* TASK INSTRUCTIONS *
All that should come back is the lines of the data below from the one containing "The image size is (721, 1568)." to the one containing "You are a computer-use agent. The width", inclusive, exactly as they stand.

* MATERIAL FOR THIS TASK *

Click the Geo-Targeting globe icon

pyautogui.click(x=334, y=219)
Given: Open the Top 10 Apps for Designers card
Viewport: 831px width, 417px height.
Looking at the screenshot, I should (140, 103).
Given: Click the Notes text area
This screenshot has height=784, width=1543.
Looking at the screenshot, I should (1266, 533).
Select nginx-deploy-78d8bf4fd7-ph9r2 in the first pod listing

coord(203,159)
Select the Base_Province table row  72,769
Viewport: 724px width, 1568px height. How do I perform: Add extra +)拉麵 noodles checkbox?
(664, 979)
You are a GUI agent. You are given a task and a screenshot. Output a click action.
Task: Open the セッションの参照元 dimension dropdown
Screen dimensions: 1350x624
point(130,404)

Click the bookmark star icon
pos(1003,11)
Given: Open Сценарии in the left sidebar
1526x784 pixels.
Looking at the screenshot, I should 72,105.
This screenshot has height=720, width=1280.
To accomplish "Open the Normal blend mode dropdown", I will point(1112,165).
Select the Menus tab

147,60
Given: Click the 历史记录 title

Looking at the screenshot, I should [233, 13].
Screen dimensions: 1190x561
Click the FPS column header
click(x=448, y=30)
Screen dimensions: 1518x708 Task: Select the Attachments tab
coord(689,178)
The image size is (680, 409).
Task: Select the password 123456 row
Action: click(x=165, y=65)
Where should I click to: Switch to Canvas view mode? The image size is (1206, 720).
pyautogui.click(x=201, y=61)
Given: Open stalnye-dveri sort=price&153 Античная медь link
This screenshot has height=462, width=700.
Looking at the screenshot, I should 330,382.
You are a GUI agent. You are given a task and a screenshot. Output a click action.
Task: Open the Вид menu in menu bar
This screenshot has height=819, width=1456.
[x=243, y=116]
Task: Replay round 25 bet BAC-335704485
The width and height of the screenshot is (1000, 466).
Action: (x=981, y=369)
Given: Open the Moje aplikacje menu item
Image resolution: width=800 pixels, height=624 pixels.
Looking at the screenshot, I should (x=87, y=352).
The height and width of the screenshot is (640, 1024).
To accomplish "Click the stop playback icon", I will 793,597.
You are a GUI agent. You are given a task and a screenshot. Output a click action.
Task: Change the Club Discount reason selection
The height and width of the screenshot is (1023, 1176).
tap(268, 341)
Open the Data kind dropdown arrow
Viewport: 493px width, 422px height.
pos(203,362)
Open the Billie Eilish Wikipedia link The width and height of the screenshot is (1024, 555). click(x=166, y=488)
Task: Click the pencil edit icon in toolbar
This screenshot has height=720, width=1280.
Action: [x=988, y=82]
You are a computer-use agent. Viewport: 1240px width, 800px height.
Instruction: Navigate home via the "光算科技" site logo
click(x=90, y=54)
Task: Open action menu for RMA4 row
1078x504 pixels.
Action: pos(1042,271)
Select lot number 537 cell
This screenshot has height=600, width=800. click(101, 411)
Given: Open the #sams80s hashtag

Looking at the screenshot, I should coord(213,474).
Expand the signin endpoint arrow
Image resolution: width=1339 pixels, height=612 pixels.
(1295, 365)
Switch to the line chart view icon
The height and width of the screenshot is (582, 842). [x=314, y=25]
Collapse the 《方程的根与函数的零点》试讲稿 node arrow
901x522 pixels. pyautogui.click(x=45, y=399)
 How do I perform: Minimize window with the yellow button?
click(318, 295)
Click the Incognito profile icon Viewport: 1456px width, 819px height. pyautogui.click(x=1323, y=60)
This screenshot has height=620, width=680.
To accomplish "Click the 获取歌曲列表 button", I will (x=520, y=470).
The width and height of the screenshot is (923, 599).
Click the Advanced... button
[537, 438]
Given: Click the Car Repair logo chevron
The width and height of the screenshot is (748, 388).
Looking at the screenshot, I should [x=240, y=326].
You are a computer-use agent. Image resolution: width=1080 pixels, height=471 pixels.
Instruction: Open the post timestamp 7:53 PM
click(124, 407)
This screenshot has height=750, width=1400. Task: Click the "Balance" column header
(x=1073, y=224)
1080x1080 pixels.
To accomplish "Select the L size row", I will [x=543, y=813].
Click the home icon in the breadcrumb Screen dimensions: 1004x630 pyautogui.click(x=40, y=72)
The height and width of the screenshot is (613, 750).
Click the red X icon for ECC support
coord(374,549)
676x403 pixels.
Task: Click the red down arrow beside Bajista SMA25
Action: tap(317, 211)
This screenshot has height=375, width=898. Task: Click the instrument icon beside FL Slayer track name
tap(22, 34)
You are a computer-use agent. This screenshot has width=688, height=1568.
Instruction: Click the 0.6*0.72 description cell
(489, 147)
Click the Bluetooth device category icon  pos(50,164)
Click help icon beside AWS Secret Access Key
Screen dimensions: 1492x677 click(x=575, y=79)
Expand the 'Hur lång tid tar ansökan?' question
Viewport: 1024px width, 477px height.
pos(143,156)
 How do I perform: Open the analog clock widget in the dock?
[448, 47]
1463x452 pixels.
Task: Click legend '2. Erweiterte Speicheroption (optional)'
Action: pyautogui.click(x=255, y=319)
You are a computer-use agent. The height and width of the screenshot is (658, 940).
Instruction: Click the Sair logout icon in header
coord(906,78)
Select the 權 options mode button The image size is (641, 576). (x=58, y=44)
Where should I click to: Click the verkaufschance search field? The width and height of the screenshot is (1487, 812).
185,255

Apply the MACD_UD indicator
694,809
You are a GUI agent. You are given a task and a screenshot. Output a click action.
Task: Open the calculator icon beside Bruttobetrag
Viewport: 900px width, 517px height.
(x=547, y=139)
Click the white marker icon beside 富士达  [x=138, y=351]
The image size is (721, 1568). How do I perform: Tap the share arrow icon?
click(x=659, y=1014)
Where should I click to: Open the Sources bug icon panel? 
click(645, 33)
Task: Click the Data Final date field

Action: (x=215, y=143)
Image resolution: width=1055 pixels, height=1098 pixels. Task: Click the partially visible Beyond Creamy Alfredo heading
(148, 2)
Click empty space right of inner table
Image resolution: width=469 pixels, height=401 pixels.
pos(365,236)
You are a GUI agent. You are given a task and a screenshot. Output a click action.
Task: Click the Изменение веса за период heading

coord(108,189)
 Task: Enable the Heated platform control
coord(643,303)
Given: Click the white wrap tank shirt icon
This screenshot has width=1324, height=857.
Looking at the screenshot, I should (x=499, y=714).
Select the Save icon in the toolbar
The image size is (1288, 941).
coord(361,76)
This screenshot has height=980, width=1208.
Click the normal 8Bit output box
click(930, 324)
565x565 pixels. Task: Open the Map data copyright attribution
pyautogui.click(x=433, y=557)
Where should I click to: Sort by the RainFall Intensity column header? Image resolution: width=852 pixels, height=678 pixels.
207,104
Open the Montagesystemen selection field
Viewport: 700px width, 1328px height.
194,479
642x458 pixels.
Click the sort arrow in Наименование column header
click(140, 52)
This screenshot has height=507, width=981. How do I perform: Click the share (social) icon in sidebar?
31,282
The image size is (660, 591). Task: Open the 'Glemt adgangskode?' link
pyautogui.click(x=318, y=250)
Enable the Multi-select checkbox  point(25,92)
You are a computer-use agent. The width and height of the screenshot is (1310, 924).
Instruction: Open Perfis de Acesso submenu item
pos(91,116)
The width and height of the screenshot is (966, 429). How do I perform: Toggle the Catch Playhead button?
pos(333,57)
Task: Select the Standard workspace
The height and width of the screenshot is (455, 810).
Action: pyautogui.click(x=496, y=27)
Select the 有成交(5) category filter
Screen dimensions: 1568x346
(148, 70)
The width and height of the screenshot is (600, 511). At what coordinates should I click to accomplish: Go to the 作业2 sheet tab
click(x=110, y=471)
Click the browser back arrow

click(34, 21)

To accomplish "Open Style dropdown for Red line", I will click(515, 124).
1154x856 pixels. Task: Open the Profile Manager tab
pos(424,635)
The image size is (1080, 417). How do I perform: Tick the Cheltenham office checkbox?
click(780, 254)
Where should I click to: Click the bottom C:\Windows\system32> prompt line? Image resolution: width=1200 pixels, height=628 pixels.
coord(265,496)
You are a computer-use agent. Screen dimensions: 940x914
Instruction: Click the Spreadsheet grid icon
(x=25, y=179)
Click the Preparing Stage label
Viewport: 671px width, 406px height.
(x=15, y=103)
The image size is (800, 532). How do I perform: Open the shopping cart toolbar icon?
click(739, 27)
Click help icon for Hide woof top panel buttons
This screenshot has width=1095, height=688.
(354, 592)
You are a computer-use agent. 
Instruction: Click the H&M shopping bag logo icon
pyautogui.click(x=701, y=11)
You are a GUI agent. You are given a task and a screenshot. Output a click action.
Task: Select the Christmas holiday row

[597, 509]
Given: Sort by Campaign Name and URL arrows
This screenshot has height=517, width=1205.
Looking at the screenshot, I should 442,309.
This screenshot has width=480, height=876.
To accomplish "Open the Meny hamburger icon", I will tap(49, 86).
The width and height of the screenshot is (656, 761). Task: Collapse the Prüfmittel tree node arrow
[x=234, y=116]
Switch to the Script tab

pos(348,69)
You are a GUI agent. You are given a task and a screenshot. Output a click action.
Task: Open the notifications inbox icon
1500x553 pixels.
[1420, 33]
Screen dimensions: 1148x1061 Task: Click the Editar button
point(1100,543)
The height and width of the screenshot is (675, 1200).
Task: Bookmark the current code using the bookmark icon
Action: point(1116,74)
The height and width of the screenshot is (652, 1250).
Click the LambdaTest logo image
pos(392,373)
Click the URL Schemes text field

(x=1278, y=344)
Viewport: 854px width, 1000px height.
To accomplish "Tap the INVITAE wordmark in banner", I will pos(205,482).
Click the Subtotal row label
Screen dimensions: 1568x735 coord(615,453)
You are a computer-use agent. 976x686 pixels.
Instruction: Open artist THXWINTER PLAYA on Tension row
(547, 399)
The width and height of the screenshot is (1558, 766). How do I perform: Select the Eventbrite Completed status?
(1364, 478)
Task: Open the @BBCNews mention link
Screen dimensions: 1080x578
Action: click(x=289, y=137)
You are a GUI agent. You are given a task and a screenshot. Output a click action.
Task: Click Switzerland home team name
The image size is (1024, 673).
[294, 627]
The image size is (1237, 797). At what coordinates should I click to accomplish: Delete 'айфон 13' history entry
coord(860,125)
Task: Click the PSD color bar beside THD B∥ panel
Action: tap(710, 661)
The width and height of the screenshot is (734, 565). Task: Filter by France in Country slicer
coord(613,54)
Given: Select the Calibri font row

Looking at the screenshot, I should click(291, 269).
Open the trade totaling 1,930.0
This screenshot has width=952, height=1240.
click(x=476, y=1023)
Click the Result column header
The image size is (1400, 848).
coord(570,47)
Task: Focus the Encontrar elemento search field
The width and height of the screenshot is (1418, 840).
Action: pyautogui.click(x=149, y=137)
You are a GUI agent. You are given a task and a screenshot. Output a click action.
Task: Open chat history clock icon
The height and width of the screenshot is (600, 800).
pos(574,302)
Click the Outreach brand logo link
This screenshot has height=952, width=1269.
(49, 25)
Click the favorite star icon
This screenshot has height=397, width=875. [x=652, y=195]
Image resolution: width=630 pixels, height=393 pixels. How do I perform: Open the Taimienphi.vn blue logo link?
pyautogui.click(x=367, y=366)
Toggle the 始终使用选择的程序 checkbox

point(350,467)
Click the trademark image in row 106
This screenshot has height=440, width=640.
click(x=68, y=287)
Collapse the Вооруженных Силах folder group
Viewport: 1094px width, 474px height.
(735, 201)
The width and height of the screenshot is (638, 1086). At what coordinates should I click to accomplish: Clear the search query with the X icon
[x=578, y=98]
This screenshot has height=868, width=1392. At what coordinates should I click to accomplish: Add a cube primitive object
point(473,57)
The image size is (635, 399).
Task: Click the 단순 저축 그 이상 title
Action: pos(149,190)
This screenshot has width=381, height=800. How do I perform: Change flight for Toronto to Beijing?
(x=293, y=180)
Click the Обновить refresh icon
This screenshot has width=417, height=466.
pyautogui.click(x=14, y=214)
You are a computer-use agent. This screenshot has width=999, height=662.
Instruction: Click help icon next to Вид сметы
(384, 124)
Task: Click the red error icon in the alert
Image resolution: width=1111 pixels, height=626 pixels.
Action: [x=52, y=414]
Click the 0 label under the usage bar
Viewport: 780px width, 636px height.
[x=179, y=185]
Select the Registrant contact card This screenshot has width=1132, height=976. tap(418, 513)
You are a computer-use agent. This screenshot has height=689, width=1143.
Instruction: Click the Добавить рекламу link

* RESPONSE TO THIS TASK *
The image size is (721, 1568). How do I perform: Tap the share arrow icon?
click(x=659, y=1014)
Where should I click to: Open the Sources bug icon panel? 
click(645, 33)
Task: Click the Data Final date field

Action: (x=215, y=143)
Image resolution: width=1055 pixels, height=1098 pixels. Task: Click the partially visible Beyond Creamy Alfredo heading
(148, 2)
Click empty space right of inner table
Image resolution: width=469 pixels, height=401 pixels.
pos(365,236)
You are a GUI agent. You are given a task and a screenshot. Output a click action.
Task: Click the Изменение веса за период heading

coord(108,189)
 Task: Enable the Heated platform control
coord(643,303)
Given: Click the white wrap tank shirt icon
This screenshot has width=1324, height=857.
Looking at the screenshot, I should (x=499, y=714).
Select the Save icon in the toolbar
The image size is (1288, 941).
coord(361,76)
This screenshot has height=980, width=1208.
Click the normal 8Bit output box
click(930, 324)
565x565 pixels. Task: Open the Map data copyright attribution
pyautogui.click(x=433, y=557)
Where should I click to: Sort by the RainFall Intensity column header? Image resolution: width=852 pixels, height=678 pixels.
207,104
Open the Montagesystemen selection field
Viewport: 700px width, 1328px height.
194,479
642x458 pixels.
Click the sort arrow in Наименование column header
click(140, 52)
This screenshot has height=507, width=981. How do I perform: Click the share (social) icon in sidebar?
31,282
The image size is (660, 591). Task: Open the 'Glemt adgangskode?' link
pyautogui.click(x=318, y=250)
Enable the Multi-select checkbox  point(25,92)
You are a computer-use agent. The width and height of the screenshot is (1310, 924).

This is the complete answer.